WHAT IS NEEDED.
Please transcribe every entry below exactly as written.

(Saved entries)
--

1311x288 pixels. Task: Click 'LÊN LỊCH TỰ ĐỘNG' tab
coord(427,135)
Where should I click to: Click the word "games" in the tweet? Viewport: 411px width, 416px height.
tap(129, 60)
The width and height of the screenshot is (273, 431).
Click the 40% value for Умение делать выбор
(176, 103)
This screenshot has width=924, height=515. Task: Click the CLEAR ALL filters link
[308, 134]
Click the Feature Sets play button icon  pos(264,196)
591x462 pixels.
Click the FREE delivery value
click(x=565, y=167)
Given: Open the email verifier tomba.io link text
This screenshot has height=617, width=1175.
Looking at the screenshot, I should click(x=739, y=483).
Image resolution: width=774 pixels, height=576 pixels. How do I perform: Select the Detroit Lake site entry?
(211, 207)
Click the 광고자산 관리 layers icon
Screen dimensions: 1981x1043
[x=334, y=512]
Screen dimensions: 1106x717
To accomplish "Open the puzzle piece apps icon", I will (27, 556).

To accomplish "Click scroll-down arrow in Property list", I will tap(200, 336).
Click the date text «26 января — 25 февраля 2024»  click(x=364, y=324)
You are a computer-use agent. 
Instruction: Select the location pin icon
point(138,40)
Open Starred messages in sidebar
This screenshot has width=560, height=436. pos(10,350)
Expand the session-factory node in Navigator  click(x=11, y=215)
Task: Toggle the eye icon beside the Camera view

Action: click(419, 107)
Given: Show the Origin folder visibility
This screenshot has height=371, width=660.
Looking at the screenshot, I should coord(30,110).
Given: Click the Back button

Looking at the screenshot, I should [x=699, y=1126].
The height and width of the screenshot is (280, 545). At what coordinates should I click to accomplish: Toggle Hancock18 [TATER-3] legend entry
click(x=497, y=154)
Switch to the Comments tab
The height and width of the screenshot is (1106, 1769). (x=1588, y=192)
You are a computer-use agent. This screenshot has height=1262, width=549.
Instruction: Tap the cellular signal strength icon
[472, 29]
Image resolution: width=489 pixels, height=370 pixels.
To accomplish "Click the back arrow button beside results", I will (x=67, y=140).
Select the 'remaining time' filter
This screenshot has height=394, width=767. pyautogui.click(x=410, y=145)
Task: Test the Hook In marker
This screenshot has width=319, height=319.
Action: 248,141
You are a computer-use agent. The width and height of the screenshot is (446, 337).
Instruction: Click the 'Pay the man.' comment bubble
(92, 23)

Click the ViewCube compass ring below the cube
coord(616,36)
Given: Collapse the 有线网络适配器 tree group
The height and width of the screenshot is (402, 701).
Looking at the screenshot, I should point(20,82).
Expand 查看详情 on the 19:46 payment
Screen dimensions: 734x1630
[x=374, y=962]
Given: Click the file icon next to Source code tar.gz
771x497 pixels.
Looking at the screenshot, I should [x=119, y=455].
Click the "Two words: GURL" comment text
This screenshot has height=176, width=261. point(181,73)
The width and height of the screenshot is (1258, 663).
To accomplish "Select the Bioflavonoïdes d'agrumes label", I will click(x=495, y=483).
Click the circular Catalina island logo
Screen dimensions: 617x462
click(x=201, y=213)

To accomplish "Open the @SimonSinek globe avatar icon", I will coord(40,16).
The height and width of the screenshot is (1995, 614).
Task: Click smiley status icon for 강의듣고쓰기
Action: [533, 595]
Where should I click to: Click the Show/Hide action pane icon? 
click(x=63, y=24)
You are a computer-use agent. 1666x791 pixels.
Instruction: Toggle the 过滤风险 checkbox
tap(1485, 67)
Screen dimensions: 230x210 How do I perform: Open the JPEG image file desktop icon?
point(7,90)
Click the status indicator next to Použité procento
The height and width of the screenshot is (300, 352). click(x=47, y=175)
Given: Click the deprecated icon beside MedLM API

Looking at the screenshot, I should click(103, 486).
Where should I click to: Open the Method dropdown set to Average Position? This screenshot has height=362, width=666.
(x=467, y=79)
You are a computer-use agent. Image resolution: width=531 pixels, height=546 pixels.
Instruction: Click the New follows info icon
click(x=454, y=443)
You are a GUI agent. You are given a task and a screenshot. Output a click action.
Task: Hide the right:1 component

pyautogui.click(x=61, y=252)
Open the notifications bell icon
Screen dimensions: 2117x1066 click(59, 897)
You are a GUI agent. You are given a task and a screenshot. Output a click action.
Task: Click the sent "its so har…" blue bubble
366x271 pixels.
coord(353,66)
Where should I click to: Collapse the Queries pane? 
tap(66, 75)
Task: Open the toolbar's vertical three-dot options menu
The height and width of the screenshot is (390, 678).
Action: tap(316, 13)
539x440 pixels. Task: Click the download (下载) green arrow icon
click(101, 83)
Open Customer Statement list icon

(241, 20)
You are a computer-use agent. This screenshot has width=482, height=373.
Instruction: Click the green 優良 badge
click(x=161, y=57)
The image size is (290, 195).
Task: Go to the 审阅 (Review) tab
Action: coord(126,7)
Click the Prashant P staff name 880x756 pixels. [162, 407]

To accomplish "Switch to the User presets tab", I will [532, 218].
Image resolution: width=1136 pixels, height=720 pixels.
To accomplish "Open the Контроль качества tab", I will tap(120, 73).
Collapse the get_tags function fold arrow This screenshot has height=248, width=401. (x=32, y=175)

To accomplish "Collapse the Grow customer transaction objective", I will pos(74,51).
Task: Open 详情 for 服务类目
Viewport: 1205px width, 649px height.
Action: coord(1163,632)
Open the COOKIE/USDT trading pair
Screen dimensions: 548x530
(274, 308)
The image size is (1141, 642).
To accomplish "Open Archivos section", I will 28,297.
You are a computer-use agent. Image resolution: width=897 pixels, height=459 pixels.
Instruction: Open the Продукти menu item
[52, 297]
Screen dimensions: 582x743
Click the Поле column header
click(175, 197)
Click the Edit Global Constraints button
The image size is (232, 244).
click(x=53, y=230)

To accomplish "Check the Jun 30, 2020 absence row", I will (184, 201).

--

THE ANSWER.
1311x288 pixels. Task: Click 'LÊN LỊCH TỰ ĐỘNG' tab
coord(427,135)
Where should I click to: Click the word "games" in the tweet? Viewport: 411px width, 416px height.
tap(129, 60)
The width and height of the screenshot is (273, 431).
Click the 40% value for Умение делать выбор
(176, 103)
This screenshot has width=924, height=515. Task: Click the CLEAR ALL filters link
[308, 134]
Click the Feature Sets play button icon  pos(264,196)
591x462 pixels.
Click the FREE delivery value
click(x=565, y=167)
Given: Open the email verifier tomba.io link text
This screenshot has height=617, width=1175.
Looking at the screenshot, I should click(x=739, y=483).
Image resolution: width=774 pixels, height=576 pixels. How do I perform: Select the Detroit Lake site entry?
(211, 207)
Click the 광고자산 관리 layers icon
Screen dimensions: 1981x1043
[x=334, y=512]
Screen dimensions: 1106x717
To accomplish "Open the puzzle piece apps icon", I will (27, 556).

To accomplish "Click scroll-down arrow in Property list", I will tap(200, 336).
Click the date text «26 января — 25 февраля 2024»  click(x=364, y=324)
You are a computer-use agent. 
Instruction: Select the location pin icon
point(138,40)
Open Starred messages in sidebar
This screenshot has width=560, height=436. pos(10,350)
Expand the session-factory node in Navigator  click(x=11, y=215)
Task: Toggle the eye icon beside the Camera view

Action: click(419, 107)
Given: Show the Origin folder visibility
This screenshot has height=371, width=660.
Looking at the screenshot, I should coord(30,110).
Given: Click the Back button

Looking at the screenshot, I should [x=699, y=1126].
The height and width of the screenshot is (280, 545). At what coordinates should I click to accomplish: Toggle Hancock18 [TATER-3] legend entry
click(x=497, y=154)
Switch to the Comments tab
The height and width of the screenshot is (1106, 1769). (x=1588, y=192)
You are a computer-use agent. This screenshot has height=1262, width=549.
Instruction: Tap the cellular signal strength icon
[472, 29]
Image resolution: width=489 pixels, height=370 pixels.
To accomplish "Click the back arrow button beside results", I will (x=67, y=140).
Select the 'remaining time' filter
This screenshot has height=394, width=767. pyautogui.click(x=410, y=145)
Task: Test the Hook In marker
This screenshot has width=319, height=319.
Action: 248,141
You are a computer-use agent. The width and height of the screenshot is (446, 337).
Instruction: Click the 'Pay the man.' comment bubble
(92, 23)

Click the ViewCube compass ring below the cube
coord(616,36)
Given: Collapse the 有线网络适配器 tree group
The height and width of the screenshot is (402, 701).
Looking at the screenshot, I should point(20,82).
Expand 查看详情 on the 19:46 payment
Screen dimensions: 734x1630
[x=374, y=962]
Given: Click the file icon next to Source code tar.gz
771x497 pixels.
Looking at the screenshot, I should [x=119, y=455].
Click the "Two words: GURL" comment text
This screenshot has height=176, width=261. point(181,73)
The width and height of the screenshot is (1258, 663).
To accomplish "Select the Bioflavonoïdes d'agrumes label", I will click(x=495, y=483).
Click the circular Catalina island logo
Screen dimensions: 617x462
click(x=201, y=213)

To accomplish "Open the @SimonSinek globe avatar icon", I will coord(40,16).
The height and width of the screenshot is (1995, 614).
Task: Click smiley status icon for 강의듣고쓰기
Action: [533, 595]
Where should I click to: Click the Show/Hide action pane icon? 
click(x=63, y=24)
You are a computer-use agent. 1666x791 pixels.
Instruction: Toggle the 过滤风险 checkbox
tap(1485, 67)
Screen dimensions: 230x210 How do I perform: Open the JPEG image file desktop icon?
point(7,90)
Click the status indicator next to Použité procento
The height and width of the screenshot is (300, 352). click(x=47, y=175)
Given: Click the deprecated icon beside MedLM API

Looking at the screenshot, I should click(103, 486).
Where should I click to: Open the Method dropdown set to Average Position? This screenshot has height=362, width=666.
(x=467, y=79)
You are a computer-use agent. Image resolution: width=531 pixels, height=546 pixels.
Instruction: Click the New follows info icon
click(x=454, y=443)
You are a GUI agent. You are given a task and a screenshot. Output a click action.
Task: Hide the right:1 component

pyautogui.click(x=61, y=252)
Open the notifications bell icon
Screen dimensions: 2117x1066 click(59, 897)
You are a GUI agent. You are given a task and a screenshot. Output a click action.
Task: Click the sent "its so har…" blue bubble
366x271 pixels.
coord(353,66)
Where should I click to: Collapse the Queries pane? 
tap(66, 75)
Task: Open the toolbar's vertical three-dot options menu
The height and width of the screenshot is (390, 678).
Action: tap(316, 13)
539x440 pixels. Task: Click the download (下载) green arrow icon
click(101, 83)
Open Customer Statement list icon

(241, 20)
You are a computer-use agent. This screenshot has width=482, height=373.
Instruction: Click the green 優良 badge
click(x=161, y=57)
The image size is (290, 195).
Task: Go to the 审阅 (Review) tab
Action: coord(126,7)
Click the Prashant P staff name 880x756 pixels. [162, 407]

To accomplish "Switch to the User presets tab", I will [532, 218].
Image resolution: width=1136 pixels, height=720 pixels.
To accomplish "Open the Контроль качества tab", I will tap(120, 73).
Collapse the get_tags function fold arrow This screenshot has height=248, width=401. (x=32, y=175)

To accomplish "Collapse the Grow customer transaction objective", I will pos(74,51).
Task: Open 详情 for 服务类目
Viewport: 1205px width, 649px height.
Action: coord(1163,632)
Open the COOKIE/USDT trading pair
Screen dimensions: 548x530
(274, 308)
The image size is (1141, 642).
To accomplish "Open Archivos section", I will 28,297.
You are a computer-use agent. Image resolution: width=897 pixels, height=459 pixels.
Instruction: Open the Продукти menu item
[52, 297]
Screen dimensions: 582x743
Click the Поле column header
click(175, 197)
Click the Edit Global Constraints button
The image size is (232, 244).
click(x=53, y=230)

To accomplish "Check the Jun 30, 2020 absence row", I will (184, 201).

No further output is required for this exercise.